For this purpose, the researchers designed a one-sided, noninferiority, randomized, controlled trial set in University teaching hospitals in the Asia-Pacific region.
The study included 224 adult patients with acute bleeding from a nonvariceal cause on upper gastrointestinal endoscopy. Out of them, 111 received TC-325, and 113 received hemostatic treatment.
The primary outcome was control of bleeding within 30 days.
224 patients were enrolled (136 with gastroduodenal ulcers [60.7%], 33 with tumors [14.7%], and 55 with other causes of bleeding [24.6%]).
Key findings include:
- Bleeding was controlled within 30 days in 100 of 111 patients (90.1%) in the TC-325 group and 92 of 113 (81.4%) in the standard treatment group.
- There were fewer failures of hemostasis during index endoscopy with TC-325 (2.7% vs. 9.7%; odds ratio, 0.26).
- Recurrent bleeding within 30 days did not differ between groups (8.1% vs. 8.8%).

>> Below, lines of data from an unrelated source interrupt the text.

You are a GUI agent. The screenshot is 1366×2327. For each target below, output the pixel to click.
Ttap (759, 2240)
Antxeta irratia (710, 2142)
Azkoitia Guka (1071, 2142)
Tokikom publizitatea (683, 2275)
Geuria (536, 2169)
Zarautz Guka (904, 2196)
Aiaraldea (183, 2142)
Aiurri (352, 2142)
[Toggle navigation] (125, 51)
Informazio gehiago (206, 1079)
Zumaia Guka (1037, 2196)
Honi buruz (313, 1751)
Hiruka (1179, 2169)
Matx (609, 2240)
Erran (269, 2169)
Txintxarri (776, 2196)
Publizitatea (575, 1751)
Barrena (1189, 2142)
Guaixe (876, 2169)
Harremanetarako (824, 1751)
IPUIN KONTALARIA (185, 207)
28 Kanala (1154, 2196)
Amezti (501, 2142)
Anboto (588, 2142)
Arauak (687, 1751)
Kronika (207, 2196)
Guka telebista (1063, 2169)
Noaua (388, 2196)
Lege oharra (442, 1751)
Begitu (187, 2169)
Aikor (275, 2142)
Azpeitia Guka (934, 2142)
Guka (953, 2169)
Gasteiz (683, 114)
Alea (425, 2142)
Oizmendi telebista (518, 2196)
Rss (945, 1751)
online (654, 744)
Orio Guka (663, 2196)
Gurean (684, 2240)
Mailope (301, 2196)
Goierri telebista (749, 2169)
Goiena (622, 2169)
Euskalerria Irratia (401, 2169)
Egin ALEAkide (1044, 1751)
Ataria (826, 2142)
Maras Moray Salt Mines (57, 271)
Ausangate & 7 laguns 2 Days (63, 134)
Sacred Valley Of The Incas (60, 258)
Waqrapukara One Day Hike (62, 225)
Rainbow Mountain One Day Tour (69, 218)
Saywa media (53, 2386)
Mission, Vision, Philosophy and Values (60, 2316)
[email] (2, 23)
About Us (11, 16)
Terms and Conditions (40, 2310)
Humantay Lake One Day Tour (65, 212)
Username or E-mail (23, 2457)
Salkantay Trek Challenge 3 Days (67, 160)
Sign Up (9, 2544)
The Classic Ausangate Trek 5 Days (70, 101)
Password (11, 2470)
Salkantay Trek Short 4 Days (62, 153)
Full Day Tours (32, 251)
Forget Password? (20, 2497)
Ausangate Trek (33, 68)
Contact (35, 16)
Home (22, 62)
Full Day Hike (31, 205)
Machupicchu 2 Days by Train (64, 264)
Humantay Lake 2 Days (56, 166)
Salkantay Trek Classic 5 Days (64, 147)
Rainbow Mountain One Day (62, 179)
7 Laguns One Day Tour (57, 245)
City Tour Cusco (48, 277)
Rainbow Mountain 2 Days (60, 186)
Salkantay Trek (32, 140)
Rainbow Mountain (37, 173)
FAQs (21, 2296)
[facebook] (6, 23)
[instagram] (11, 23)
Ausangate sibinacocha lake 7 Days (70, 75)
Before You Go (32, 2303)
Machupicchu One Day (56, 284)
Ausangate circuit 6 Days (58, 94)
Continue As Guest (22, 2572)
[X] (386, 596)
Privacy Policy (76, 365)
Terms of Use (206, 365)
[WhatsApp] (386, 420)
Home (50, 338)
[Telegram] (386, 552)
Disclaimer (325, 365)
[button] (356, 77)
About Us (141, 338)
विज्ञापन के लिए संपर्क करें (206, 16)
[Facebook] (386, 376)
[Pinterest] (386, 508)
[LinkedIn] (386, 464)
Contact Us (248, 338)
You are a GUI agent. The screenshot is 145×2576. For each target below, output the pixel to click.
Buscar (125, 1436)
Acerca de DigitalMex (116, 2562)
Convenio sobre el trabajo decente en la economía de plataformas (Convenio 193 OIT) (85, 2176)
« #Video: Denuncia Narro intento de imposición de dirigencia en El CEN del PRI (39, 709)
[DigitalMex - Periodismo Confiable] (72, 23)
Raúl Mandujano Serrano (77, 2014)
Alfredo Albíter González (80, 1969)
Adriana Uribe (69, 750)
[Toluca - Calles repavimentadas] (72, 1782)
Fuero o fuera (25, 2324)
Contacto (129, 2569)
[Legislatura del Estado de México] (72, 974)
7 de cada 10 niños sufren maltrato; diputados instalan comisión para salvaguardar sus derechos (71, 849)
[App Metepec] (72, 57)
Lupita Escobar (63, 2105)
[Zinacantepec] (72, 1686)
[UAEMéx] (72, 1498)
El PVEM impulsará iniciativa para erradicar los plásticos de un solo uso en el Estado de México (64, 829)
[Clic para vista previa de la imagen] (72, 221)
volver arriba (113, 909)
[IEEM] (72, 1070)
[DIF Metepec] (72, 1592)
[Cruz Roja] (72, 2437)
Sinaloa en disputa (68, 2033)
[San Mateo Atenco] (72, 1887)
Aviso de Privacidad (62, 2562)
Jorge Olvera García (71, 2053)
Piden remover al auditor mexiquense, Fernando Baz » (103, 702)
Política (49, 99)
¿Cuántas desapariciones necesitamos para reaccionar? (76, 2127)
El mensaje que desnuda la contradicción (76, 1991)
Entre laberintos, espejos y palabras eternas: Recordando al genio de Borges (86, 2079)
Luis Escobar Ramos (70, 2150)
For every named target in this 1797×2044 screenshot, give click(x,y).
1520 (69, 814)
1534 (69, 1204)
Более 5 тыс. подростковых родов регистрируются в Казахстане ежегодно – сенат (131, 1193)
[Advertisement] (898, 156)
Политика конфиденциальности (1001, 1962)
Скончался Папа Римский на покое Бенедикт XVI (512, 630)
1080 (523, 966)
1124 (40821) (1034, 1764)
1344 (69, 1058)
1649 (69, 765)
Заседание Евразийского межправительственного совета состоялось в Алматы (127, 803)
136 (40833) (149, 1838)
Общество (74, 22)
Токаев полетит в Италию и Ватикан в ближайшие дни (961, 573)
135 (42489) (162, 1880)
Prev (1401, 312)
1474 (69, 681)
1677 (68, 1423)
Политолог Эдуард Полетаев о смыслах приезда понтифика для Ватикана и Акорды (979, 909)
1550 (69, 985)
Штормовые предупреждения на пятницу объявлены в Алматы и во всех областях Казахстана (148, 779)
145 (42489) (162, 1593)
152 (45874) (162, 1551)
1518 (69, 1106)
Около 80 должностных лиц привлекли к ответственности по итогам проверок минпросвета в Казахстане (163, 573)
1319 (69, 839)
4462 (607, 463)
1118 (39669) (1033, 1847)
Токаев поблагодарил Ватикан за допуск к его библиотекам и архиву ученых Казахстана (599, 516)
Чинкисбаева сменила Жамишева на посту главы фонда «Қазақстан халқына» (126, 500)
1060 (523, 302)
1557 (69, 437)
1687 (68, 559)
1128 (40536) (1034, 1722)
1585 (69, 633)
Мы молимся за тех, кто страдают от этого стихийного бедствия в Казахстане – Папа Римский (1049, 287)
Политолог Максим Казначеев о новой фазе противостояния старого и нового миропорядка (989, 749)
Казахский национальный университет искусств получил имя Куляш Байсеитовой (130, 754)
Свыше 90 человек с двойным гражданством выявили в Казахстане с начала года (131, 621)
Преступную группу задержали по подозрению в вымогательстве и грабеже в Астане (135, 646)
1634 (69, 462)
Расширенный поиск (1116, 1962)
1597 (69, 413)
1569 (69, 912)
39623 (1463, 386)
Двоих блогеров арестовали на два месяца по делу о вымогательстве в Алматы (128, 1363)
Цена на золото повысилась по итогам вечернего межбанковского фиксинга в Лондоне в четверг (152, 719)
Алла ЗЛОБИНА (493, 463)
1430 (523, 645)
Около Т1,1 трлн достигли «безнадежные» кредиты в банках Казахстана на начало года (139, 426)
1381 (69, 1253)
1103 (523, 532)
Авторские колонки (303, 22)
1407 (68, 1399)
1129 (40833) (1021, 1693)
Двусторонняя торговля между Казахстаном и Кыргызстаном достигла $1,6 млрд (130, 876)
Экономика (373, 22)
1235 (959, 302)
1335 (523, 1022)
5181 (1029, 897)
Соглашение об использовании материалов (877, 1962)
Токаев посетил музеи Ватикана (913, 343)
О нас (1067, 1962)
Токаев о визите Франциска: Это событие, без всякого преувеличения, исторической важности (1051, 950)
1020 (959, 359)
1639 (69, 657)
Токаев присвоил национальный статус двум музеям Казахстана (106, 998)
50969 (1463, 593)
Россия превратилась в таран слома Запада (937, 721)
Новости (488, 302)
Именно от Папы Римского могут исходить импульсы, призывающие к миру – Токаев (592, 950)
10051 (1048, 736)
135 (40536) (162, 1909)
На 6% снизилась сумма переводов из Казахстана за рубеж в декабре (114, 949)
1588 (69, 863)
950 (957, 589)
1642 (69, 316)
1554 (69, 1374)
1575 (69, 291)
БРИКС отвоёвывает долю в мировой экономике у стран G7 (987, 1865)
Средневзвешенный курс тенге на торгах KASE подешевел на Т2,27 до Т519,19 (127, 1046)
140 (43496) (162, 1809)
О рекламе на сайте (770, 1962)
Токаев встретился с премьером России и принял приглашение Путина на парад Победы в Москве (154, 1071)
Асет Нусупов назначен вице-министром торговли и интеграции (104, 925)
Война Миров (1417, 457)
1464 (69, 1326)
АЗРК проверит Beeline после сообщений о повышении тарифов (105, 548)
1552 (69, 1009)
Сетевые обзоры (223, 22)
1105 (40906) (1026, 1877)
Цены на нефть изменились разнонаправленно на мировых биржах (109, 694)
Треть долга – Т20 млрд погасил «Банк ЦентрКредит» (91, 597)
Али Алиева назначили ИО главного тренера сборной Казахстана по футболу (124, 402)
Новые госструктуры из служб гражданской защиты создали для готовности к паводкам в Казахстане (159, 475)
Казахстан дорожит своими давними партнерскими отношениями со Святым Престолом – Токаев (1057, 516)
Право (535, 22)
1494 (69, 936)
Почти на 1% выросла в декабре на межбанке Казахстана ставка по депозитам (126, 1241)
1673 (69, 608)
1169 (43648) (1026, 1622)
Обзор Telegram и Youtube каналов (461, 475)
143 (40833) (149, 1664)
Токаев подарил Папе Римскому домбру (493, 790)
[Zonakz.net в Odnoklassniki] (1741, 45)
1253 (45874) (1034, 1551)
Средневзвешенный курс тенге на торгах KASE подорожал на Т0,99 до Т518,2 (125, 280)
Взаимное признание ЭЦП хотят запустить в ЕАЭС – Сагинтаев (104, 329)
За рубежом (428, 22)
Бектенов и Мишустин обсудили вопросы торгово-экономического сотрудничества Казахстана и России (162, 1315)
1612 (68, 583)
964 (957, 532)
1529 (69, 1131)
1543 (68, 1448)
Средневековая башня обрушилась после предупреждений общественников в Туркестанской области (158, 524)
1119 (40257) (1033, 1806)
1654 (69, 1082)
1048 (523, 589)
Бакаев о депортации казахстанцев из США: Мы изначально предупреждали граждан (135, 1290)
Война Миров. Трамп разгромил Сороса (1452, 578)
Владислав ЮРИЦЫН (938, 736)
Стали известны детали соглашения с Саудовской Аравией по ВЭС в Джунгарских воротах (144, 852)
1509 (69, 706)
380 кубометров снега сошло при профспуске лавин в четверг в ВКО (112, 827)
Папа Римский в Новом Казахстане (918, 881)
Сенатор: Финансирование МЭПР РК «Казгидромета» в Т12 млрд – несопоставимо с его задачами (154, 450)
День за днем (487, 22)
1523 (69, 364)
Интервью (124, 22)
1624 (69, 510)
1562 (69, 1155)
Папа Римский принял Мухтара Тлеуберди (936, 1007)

- The need for further interventions also did not differ between groups (further endoscopic treatment: 7.2% vs. 8.8%; angiography: 1.8% vs. 3.5%; surgery: 1 [0.9%] vs. 0).
- There were 14 deaths in each group (12.6% vs. 12.4%).
The authors concluded, "TC-325 is not inferior to standard treatment in the endoscopic control of bleeding from nonvariceal upper gastrointestinal causes."
The study titled, "Comparison of a Hemostatic Powder and Standard Treatment in the Control of Active Bleeding From Upper Nonvariceal Lesions: A Multicenter, Noninferiority, Randomized Trial, is published in Annals of Internal Medicine.